RBS sank 48 percent to 18.1 pence after saying it expects to post a full-year loss before exceptional goodwill impairments of as much as 8 billion pounds. In addition, the bank may write down the value of past acquisitions by as much as 20 billion pounds.

Analysts forecast earnings at financial companies in the Stoxx 600 will rise 42 percent in 2009 following a 59 percent slide last year, according to Bloomberg data. The benchmark index posted its worst annual slump on record in 2008 as more than $1 trillion in credit losses and writedowns eroded profits.

U.K. Prime Minister Gordon Brown’s government tightened its grip on Britain’s financial system, guaranteeing toxic assets and giving the Bank of England unprecedented power to buy securities. The plan will increase the cost of bailing out the nation’s banks by at least 100 billion pounds ($147 billion), the Treasury said today. This sent the pound lower against the euro and the dollar.

‘Disappointed’

“Many initiatives have been announced for U.K. banks this morning, but we are disappointed not to see the full removal of ‘bad assets’ from balance sheets,” JPMorgan Chase & Co. banking analyst Carla Antunes Da Silva wrote in a note to clients.

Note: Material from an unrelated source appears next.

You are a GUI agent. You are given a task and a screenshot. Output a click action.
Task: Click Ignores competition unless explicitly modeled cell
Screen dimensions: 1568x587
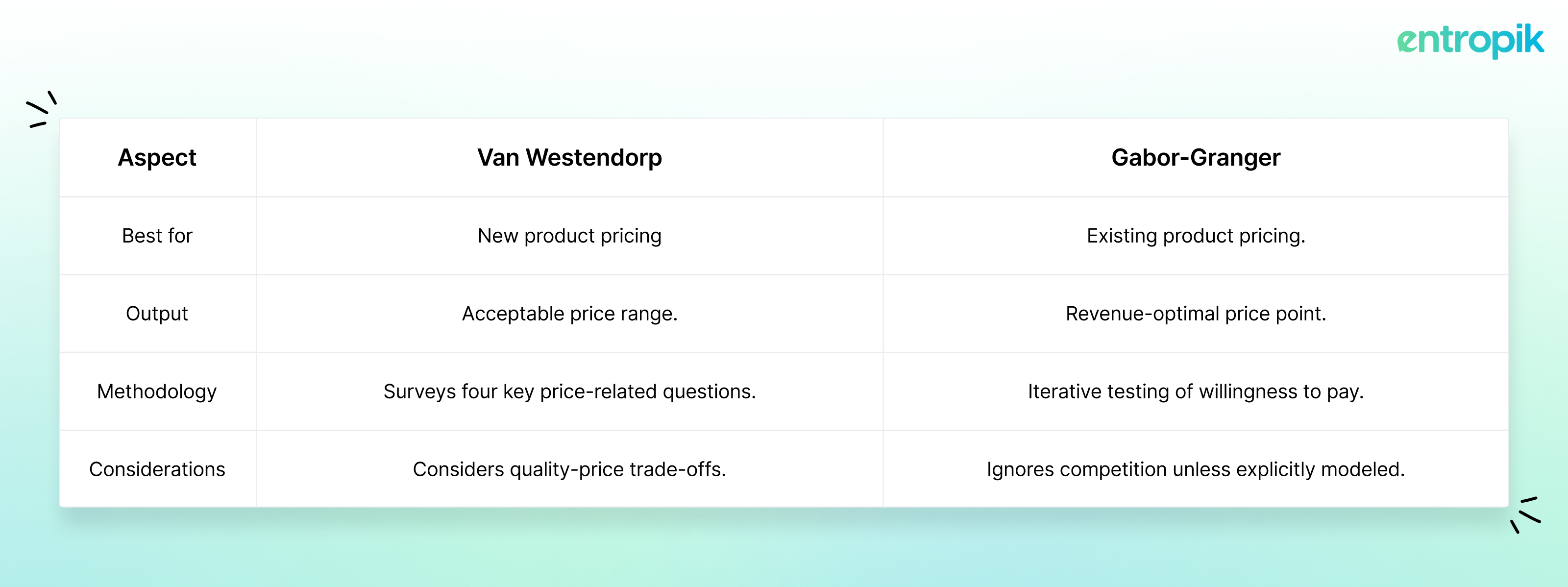[x=1196, y=469]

Barclays Plc, the U.K. bank that turned down government funding last year, slipped 2.8 percent to 95.3 pence even after saying 2008 earnings will exceed estimates and calling its 25 percent share-price slump on Jan. 16 unjustified.

BASF declined 4.4 percent to 22.72 euros after the company said demand for all chemical products has failed to pick up in the first half of January.

Cie. Financiere Richemont SA slid 4.2 percent to 16.83 francs. The world’s largest jewelry maker said third-quarter sales declined 7 percent as customers in Europe and North America reduced spending on Cartier necklaces and Chloe fashions.

Pearson Plc led a rally among media companies, which posted the steepest gain among all 19 industry groups on the Stoxx 600. The publisher of the Financial Times newspaper added 5.3 percent to 629.5 pence after saying earnings excluding some items rose about 20 percent in 2008, exceeding analysts’ estimates.